O castelo da Guarda é a estrutura edificada que melhor entronca com as origens da cidade. Alguns autores colocaram a hipótese de aqui se ter localizado um antigo castro posteriormente romanizado, mas as informações materialmente seguras que possuímos apontam apenas para a construção de uma linha fortificada na viragem para o século XIII, precisamente no momento em que D. Sancho I transferiu para aqui a diocese de Egitânia e a cidade ganhou vida.
O que resta hoje do castelo, contudo, não é apenas fruto da altura em que a cidade nasceu. Reformas posteriores, realizadas nos reinados de D. Dinis, de D. Fernando e de D. João I, reformularam a estrutura fundacional, e conferiram o desenho que ainda hoje é possível reconstituir com alguma segurança. Com efeito, como tem sido constantemente realçado, a planta do castelo da Guarda "não se reduz a nenhuma figura geométrica precisa", sintoma claro das sucessivas transformações e adaptações às condicionantes da Guerra e à própria topografia do terreno.
É neste sentido que a investigação se depara com o problema de atribuição dos troços e torres sobreviventes a um destes três reinados. Com grande probabilidade, a Torre Velha, isolada das muralhas, de planta levemente poligonal mas com uma janela de arco de volta perfeita, datará o recinto mais antigo, tendo sido mesmo a sua torre de menagem, em torno da qual se localizava a alcáçova. Ainda mais problemática é a cronologia dos troços de muralha, torres e portas inseridas na cerca medieval. As portas da Covilhã e dos Curros, as mais afastadas na malha urbana, deveriam existir desde a construção inicial, na medida em que é entre elas que se articula a Rua Direita, principal via interior do burgo. Paralelamente, como realçou José Fernandes Pereira, um segundo eixo viário de máxima importância, foi aberto entre as portas da Erva e de El Rei, dispondo-se longitudinalmente em relação à Rua Direita, cruzando-a mesmo sensivelmente a meio caminho e definindo, assim, uma estrutura viária cruzada, tão ao gosto da organização romana das cidades, em cardus e decumanus. Sobre este segundo eixo, contudo, não está provada a sua existência desde as primeiras décadas do século XIII, podendo ter sido rasgado já numa época posterior.
O desconhecimento que possuimos acerca das reformas empreendidas por D. Dinis, D. Fernando e D. João I assume-se, de resto, como um dos obstáculos principais a uma mais coerente perspectivação histórico-artística deste castelo. No reinado de D. Fernando, por exemplo, a reforma militar efectuada foi importante o suficiente para obrigar à demolição da segunda catedral da cidade, facto que comprova uma amplitude reformadora bastante alargada.

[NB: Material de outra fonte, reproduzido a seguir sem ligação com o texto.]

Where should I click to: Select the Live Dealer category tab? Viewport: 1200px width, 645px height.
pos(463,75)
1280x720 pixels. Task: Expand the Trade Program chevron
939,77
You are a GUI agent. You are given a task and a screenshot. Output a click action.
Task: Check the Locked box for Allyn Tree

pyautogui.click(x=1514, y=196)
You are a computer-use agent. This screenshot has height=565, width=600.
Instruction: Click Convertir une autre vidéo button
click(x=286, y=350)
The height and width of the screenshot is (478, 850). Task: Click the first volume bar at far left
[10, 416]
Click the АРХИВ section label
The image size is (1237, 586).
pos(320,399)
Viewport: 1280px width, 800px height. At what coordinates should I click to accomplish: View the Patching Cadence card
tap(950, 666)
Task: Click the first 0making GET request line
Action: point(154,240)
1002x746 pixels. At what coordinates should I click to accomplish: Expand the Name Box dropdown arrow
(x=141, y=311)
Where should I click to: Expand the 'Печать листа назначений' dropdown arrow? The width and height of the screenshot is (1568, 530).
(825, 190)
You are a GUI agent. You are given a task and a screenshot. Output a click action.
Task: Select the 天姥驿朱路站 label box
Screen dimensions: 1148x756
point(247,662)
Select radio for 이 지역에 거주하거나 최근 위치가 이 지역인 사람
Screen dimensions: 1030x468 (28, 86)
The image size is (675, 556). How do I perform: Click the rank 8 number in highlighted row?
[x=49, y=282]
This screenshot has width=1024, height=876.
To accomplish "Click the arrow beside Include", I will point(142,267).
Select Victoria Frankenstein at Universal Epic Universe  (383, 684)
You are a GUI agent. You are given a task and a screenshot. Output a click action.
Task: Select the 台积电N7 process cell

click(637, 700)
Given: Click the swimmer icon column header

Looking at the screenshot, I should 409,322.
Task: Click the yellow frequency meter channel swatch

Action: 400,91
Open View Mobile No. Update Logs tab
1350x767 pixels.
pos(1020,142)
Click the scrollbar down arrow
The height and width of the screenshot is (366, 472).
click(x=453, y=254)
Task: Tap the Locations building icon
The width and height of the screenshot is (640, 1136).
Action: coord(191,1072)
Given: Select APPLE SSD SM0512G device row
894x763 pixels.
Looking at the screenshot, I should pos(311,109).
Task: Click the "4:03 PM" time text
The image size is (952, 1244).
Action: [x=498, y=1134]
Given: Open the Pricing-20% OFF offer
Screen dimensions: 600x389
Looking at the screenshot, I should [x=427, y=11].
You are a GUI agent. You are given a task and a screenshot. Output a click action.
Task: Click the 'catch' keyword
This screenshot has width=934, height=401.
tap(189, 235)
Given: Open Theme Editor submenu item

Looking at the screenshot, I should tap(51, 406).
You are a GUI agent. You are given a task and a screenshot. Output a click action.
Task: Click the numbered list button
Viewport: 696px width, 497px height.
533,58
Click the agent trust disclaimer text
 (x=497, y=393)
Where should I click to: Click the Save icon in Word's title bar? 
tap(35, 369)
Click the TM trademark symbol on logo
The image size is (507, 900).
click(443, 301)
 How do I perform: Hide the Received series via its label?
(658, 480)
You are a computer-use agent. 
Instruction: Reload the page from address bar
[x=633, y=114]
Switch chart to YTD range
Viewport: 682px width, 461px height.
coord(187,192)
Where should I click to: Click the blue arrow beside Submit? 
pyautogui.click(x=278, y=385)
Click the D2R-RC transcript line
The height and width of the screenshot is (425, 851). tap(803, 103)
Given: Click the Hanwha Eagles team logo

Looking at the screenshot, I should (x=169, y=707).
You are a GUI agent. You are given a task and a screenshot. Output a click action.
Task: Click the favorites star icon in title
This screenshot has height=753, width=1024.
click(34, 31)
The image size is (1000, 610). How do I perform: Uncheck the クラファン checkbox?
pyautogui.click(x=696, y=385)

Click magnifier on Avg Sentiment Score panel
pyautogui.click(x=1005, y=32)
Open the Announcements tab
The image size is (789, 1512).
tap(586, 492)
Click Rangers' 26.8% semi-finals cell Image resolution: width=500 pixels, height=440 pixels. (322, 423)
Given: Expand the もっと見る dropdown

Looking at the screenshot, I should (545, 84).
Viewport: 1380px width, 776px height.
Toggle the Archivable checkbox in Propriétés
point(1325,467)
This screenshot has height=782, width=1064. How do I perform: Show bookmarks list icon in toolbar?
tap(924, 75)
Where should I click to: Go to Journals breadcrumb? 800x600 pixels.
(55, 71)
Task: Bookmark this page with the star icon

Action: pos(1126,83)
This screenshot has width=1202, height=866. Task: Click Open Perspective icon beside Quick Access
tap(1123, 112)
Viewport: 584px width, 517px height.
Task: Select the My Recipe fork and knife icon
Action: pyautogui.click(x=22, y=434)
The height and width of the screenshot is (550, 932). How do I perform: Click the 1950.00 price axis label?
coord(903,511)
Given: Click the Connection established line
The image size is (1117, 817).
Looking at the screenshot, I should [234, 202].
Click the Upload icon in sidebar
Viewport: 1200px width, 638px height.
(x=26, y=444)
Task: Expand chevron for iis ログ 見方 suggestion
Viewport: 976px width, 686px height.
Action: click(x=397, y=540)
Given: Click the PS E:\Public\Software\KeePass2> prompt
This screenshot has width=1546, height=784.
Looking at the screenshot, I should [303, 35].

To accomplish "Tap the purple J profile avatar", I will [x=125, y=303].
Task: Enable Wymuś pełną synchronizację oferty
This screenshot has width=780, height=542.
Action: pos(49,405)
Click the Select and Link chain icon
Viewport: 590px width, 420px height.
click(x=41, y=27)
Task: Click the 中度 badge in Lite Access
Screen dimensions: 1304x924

A reconstituição da planta do castelo da Guarda encontra ainda outros obstáculos, relacionados com as fases de destruição das muralhas e com o natural crescimento da cidade nos últimos dois séculos. Na viragem para o século XX são ainda referidos troços de muralha em locais onde hoje já nada existe, sendo a sua pedra reaproveitada para outras construções municipais e privadas. A Torre Nova, assim denominada por oposição à Velha torre do primeiro recinto românico, e localizada junto da Porta da Covilhã, foi demolida nos anos finais do século XIX. A Torre dos Ferreiros, subistente na sua maior parte, revela ainda uma planta em cotovelo, com os respectivos arranques de troços anexos, sendo a principal referência da muito destruída cerca da cidade.
De todas estas transformações resultou um dos mais interessantes castelos do país, não apenas por se situar numa segunda linha de defesa face à fronteira leste da Beira Alta, mas por testemunhar a actividade construtiva de carácter militar ao longo de, praticamente, toda a nossa Baixa Idade Média, bem como por ilustrar o processo de destruição por que passou o património militar nacional a partir do século XIX.